■ **Directions for this task**
Gather each line containing the string "agent" from these entries.

Listed entries Block Start

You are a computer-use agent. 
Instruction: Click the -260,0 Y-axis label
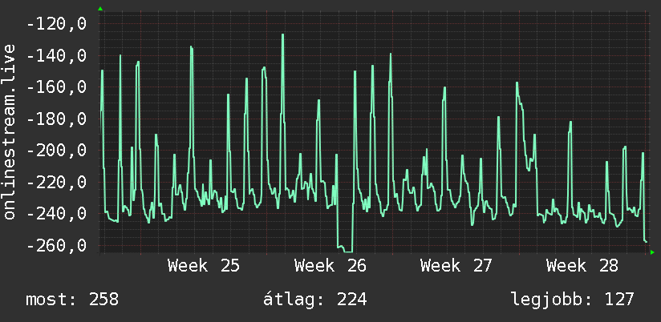pos(56,246)
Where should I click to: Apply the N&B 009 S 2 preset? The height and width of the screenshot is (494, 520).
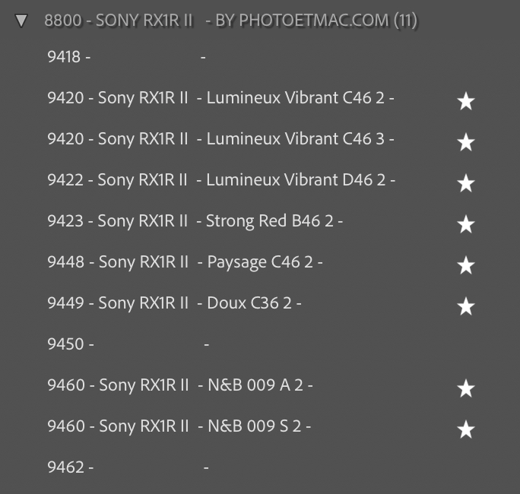pos(179,426)
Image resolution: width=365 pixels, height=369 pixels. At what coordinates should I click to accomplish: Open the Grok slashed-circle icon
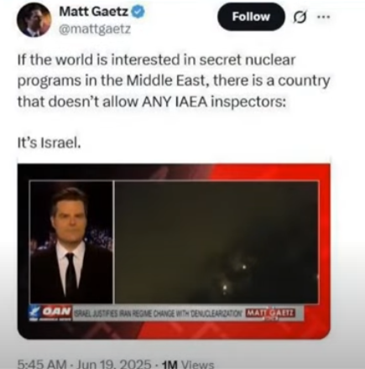pyautogui.click(x=300, y=18)
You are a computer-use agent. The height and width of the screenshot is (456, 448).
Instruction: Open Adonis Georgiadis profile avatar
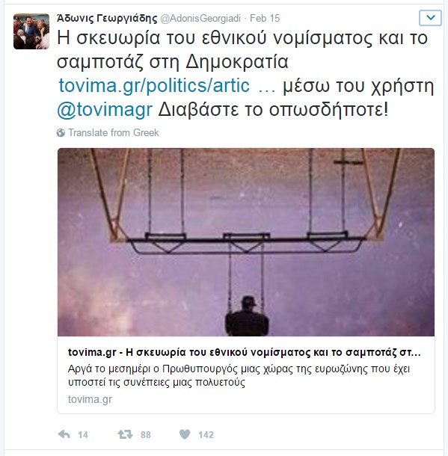pos(31,31)
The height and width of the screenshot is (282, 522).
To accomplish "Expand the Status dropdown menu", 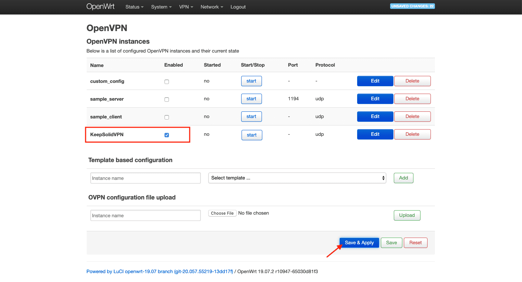I will (x=134, y=7).
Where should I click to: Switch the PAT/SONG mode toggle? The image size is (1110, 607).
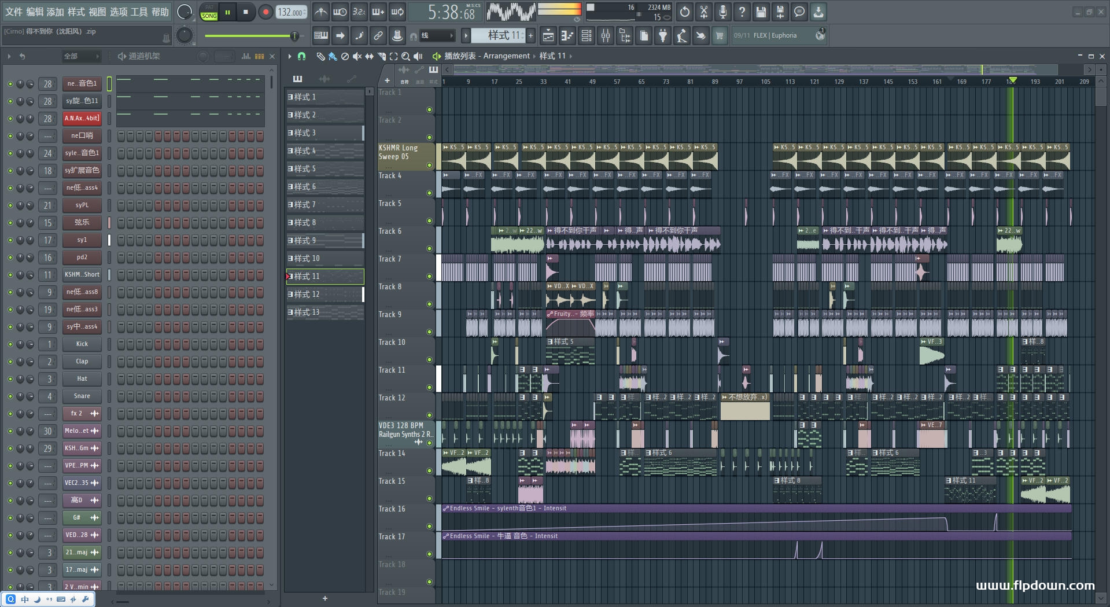click(209, 12)
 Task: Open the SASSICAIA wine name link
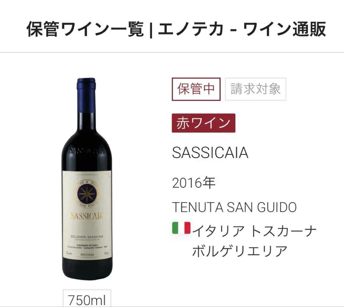pos(210,153)
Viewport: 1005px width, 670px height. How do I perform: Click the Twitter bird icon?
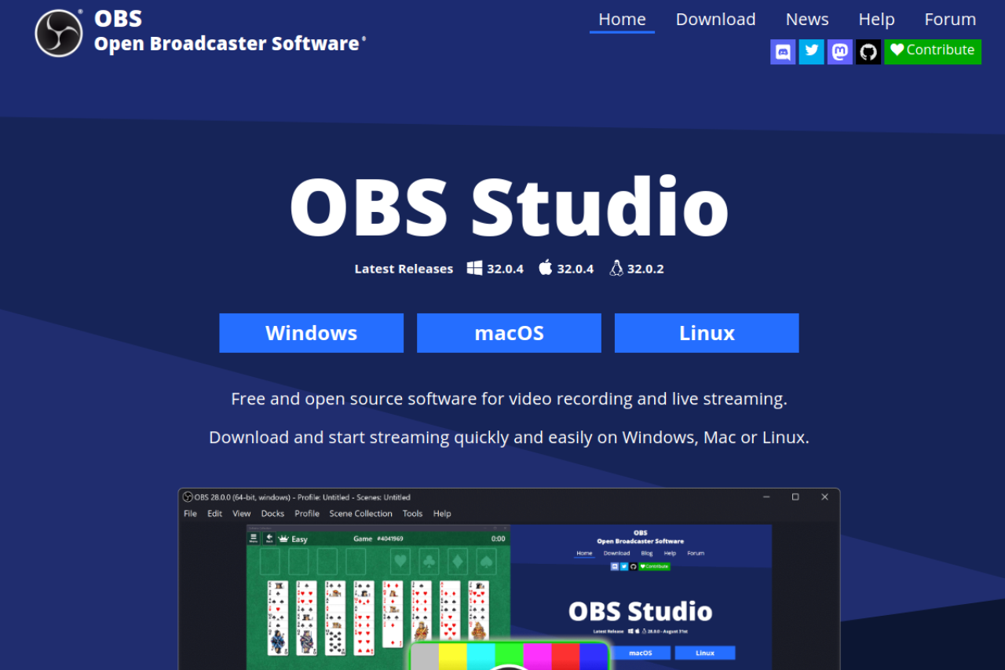(x=811, y=52)

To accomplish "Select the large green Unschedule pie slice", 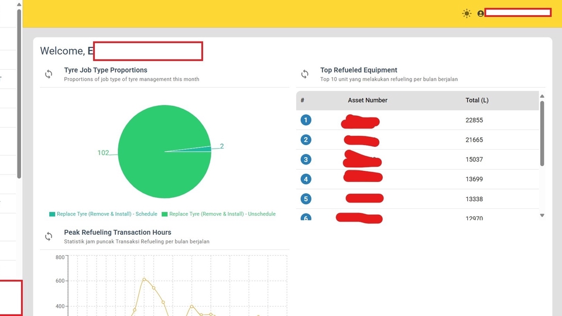I will 157,157.
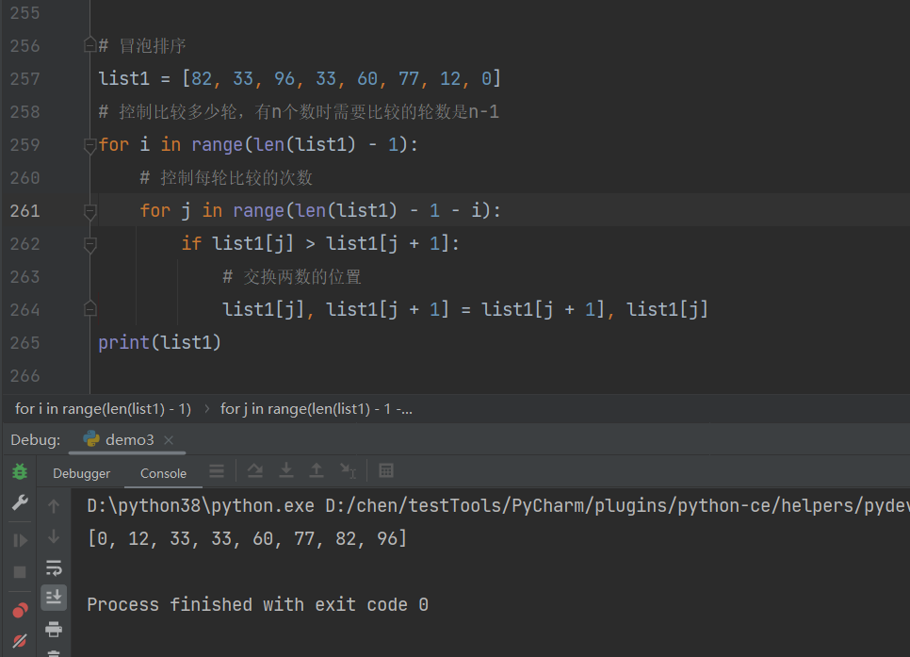Switch to the Debugger tab
Image resolution: width=910 pixels, height=657 pixels.
click(81, 473)
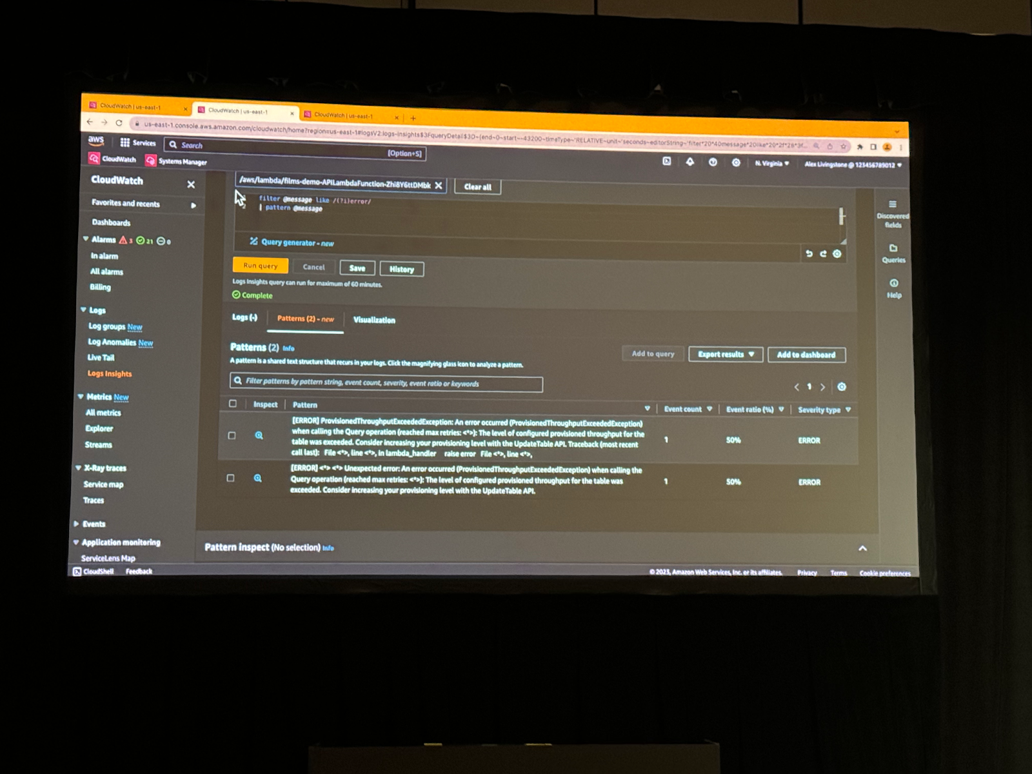Click the Services grid icon
Image resolution: width=1032 pixels, height=774 pixels.
pyautogui.click(x=125, y=143)
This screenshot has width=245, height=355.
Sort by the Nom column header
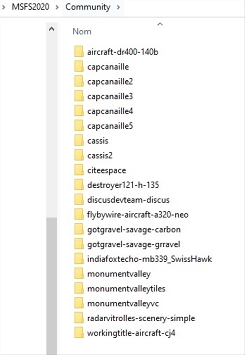click(82, 31)
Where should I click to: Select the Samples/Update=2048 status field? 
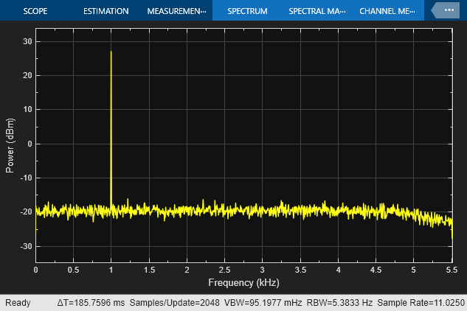164,303
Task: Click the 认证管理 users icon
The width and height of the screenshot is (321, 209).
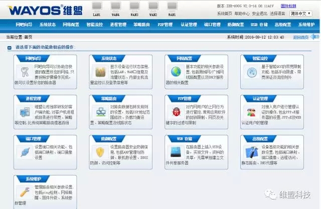Action: [250, 111]
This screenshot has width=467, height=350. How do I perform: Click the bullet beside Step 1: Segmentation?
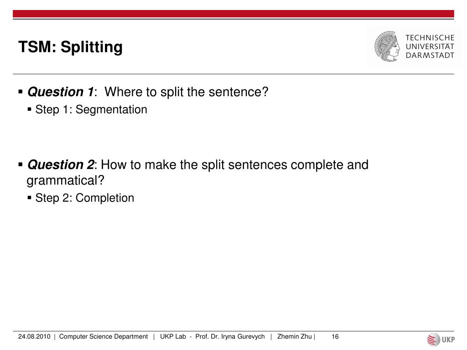[29, 109]
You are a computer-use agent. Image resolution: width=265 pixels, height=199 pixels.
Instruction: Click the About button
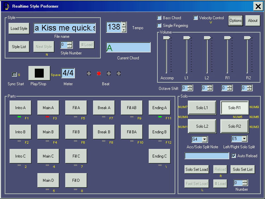click(253, 21)
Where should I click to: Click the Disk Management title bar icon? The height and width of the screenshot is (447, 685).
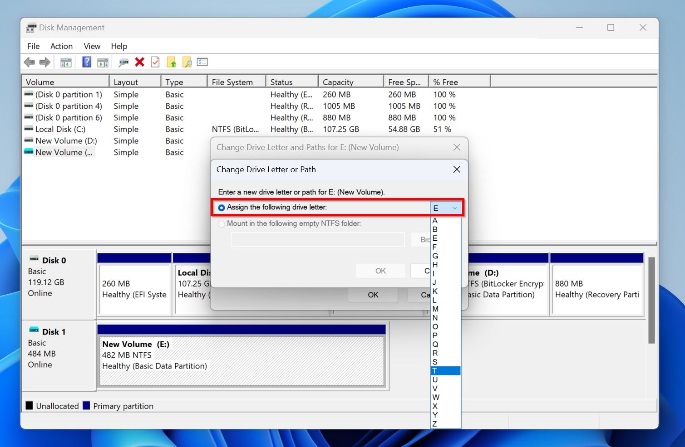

Listed entries Block End

■ **Written answer**
You are a computer-use agent. 
You are a computer-use agent. The height and width of the screenshot is (456, 448).
You are a computer-use agent. Image resolution: width=265 pixels, height=199 pixels.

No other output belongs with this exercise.